La crise COVID-19 n’entame pas le moral des décideurs RH

Quel est l’état d’esprit des recruteurs un an après le début de la crise du Covid-19 ? Contre toute attente, il est plutôt bon, d’après une étude menée par Figaro Recruteur en partenariat avec l’IFOP. Si les décideurs RH sont inquiets vis-à-vis du contexte économique, ils restent optimistes concernant leur propre entreprise, mais aussi les recrutements à venir. Tour d’horizon des enseignements phares de cette étude.

Les décideurs RH inquiets mais confiants

La crise du Covid-19 plombe le marché de l’emploi. Durant le premier trimestre de l’année, le maintien des restrictions a par exemple pesé sur les destructions d’emploi.

Malgré la situation, les décideurs RH gardent le moral. 85 % des DRH restent optimistes concernant la situation de leur entreprise, d’après l’étude menée en février dernier par Figaro Recruteur en partenariat avec l’IFOP auprès de 405 dirigeants.

À l’inverse, 54 % se disent pessimistes quant à la situation économique française. La part des décideurs RH qui déclarent une détérioration de la situation de l’entreprise reste plus élevée que ceux ayant noté une amélioration : sur le front du recrutement par exemple, 22 % considèrent que la situation s’est détériorée tandis que 17 % estiment qu’elle s’est améliorée. « Toutes les entreprises ne sont pas logées à la même enseigne. Celles qui se montrent les plus optimistes sont les plus grandes, de plus de 250 salariés », décrypte Flora Baumlin, directrice des études à l’IFOP.

Pas de coupe dans les effectifs

C’est une bonne nouvelle : la confiance sur l’évolution des effectifs reste stable. Malgré la crise sanitaire qui s’éternise, 76 % des décideurs RH ont l’intention de rester à effectif constant dans les prochains mois. Selon l’étude, 19 % envisagent même de le faire grandir. « Dans les services, un quart des répondants se disent prêts à augmenter leurs effectifs, soit 5 points de plus que la moyenne nationale », souligne Flora Baumlin.

En 2021, les jeunes de moins de 25 ans, qui sont les plus impactés par la baisse brutale d’activité des entreprises, feront l’objet d’une attention particulière de la part des recruteurs. Selon l’étude, deux tiers des répondants envisagent de les recruter cette année. Les entreprises de plus de 100 salariés sont celles qui leur proposeront le plus d’opportunités : 89 % de leurs dirigeants RH ont l’intention de les recruter.

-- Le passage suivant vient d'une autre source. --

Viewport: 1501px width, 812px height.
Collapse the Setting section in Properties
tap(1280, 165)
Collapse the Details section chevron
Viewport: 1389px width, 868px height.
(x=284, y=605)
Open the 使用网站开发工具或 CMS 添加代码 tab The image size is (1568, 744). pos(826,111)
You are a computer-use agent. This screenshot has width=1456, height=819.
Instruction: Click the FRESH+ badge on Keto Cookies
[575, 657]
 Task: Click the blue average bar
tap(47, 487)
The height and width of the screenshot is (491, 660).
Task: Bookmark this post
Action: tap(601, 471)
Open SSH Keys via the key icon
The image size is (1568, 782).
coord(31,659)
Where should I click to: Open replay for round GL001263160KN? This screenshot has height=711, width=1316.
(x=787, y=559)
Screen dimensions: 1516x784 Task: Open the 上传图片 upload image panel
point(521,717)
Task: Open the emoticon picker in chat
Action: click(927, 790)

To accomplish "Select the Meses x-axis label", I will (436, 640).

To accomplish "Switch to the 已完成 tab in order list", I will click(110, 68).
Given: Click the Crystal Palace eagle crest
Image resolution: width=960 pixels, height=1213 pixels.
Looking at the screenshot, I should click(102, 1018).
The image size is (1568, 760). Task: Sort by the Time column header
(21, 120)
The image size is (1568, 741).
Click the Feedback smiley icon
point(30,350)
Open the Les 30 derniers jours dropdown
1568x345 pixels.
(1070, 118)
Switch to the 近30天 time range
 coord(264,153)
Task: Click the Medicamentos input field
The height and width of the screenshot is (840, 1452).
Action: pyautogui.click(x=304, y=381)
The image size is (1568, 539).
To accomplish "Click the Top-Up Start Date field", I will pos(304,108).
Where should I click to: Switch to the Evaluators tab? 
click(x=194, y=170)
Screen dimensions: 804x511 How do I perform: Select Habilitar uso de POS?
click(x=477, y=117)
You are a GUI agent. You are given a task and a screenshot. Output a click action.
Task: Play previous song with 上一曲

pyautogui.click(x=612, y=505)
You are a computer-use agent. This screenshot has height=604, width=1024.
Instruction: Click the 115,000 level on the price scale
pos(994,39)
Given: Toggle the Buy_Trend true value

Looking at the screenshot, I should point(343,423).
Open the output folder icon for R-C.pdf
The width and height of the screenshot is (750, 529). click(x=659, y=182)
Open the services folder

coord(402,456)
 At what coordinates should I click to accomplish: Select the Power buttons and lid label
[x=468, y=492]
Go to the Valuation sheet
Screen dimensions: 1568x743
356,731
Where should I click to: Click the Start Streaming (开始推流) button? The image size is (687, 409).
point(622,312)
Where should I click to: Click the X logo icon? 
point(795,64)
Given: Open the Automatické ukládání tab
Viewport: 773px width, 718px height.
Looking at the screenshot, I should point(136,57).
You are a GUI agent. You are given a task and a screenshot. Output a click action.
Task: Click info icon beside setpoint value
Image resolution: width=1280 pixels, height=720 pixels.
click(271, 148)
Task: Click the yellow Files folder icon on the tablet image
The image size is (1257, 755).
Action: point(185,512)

Peu de difficultés devraient stopper les entreprises dans cet élan : 65 % des sondés se montrent confiants sur leur capacité à attirer les candidats.

Le télétravail, loin d’être une nouvelle norme

Cela n’a échappé à personne : la crise du Covid-19 a propulsé le télétravail sur le devant de la scène. Ce mode de travail à distance deviendra-t-il une nouvelle norme ? Rien n’est moins sûr. « Certes, la pratique a gagné du terrain pendant la crise sanitaire, mais elle n’est pas devenue la norme pour autant. Seuls 44 % des décideurs RH ont fait évoluer leur politique de télétravail, hors périodes de confinements obligatoires, au cours des 12 derniers mois », note Flora Baumlin.

Par ailleurs, ce mode de travail n’est pas pratiqué par l’ensemble des collaborateurs de l’entreprise. Pour 80 % du panel, la proportion de salariés qui sont en télétravail la plupart du temps est seulement de 25 %. Pour 46 % des sondés, les collaborateurs travaillent à distance qu’un jour par semaine.

Des résultats qui cachent toutefois des disparités : dans les entreprises franciliennes, le télétravail est plus répandu : 19 % des sondés disent avoir plus de 75 % de leurs salariés à distance.

Sauvegarder les emplois : LA priorité de 2021

La DRH, qui a été le pilier de l’organisation du travail pendant toute la crise sanitaire, s’est donnée un challenge en 2021 : sauvegarder l’emploi. Citée par 20 % du panel, cette priorité est suivie par le fait d’améliorer le bien-être au travail des collaborateurs (16 %), de maintenir la culture d’entreprise et l’engagement des collaborateurs (16 %), et de garantir la sécurité sanitaire des collaborateurs sur site (16 %).

« Les préoccupations des décideurs RH sont centrées sur le collaborateur, orientées vers l’interne et immédiates. Les priorités qui s’inscrivent dans le long terme comme développer de nouvelles formes de recrutement (cité par 2 % des sondés) ou approfondir la politique RSE de l’entreprise (4 %) semblent secondaires », explique Flora Baumlin.

À noter que la sauvegarde de l’emploi est davantage citée par les petites entreprises (6 points de plus que la moyenne nationale). Le secteur du BTP est celui qui cherche le plus à relever ce challenge (43 % des réponses).